[Stored dataset rows]
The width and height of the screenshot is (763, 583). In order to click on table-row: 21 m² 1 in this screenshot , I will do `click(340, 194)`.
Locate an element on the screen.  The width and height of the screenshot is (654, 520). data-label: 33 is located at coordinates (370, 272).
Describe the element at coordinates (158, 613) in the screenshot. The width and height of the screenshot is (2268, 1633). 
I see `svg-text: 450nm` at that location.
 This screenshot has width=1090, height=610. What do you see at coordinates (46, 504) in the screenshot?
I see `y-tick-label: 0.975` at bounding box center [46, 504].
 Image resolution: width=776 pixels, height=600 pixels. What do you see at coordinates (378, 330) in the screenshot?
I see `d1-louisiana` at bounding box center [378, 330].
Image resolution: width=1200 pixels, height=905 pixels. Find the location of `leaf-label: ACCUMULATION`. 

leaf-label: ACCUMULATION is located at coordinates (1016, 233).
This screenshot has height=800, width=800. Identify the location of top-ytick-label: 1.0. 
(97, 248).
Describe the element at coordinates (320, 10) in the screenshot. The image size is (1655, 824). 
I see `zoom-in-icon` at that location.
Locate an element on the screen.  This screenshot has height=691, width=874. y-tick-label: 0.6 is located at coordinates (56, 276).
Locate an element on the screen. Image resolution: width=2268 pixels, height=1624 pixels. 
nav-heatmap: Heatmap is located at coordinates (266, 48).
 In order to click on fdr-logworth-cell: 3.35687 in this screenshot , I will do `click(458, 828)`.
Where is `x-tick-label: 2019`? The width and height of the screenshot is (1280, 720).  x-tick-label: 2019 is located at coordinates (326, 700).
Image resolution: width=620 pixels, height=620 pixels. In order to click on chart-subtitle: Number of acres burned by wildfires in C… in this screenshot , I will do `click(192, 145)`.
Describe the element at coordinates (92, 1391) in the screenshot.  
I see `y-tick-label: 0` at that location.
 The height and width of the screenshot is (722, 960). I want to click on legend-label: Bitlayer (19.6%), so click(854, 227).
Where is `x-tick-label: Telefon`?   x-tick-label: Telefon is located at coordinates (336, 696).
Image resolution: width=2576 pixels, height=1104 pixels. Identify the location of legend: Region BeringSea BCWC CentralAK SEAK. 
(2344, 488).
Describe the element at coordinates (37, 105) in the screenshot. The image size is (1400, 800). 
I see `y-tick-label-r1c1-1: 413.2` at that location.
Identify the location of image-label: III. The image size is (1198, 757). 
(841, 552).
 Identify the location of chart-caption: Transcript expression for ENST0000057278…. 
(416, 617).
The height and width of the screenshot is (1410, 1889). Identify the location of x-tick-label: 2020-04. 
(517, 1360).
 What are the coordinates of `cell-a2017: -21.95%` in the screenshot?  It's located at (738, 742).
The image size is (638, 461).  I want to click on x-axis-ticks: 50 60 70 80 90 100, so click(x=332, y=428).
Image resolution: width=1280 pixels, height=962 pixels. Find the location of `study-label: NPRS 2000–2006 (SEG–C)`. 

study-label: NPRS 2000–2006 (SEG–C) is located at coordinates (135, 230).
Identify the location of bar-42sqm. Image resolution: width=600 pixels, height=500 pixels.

**Problem details**
Copy the rows from the line containing "coordinates (336, 696)." through the line containing "The image size is (638, 461).", including both of those lines, reproducing each one character for character.

**Exercise answer**
Where is `x-tick-label: Telefon`?   x-tick-label: Telefon is located at coordinates (336, 696).
Image resolution: width=2576 pixels, height=1104 pixels. Identify the location of legend: Region BeringSea BCWC CentralAK SEAK. 
(2344, 488).
Describe the element at coordinates (37, 105) in the screenshot. The image size is (1400, 800). 
I see `y-tick-label-r1c1-1: 413.2` at that location.
Identify the location of image-label: III. The image size is (1198, 757). 
(841, 552).
 Identify the location of chart-caption: Transcript expression for ENST0000057278…. 
(416, 617).
The height and width of the screenshot is (1410, 1889). Identify the location of x-tick-label: 2020-04. 
(517, 1360).
 What are the coordinates of `cell-a2017: -21.95%` in the screenshot?  It's located at (738, 742).
The image size is (638, 461).  I want to click on x-axis-ticks: 50 60 70 80 90 100, so click(x=332, y=428).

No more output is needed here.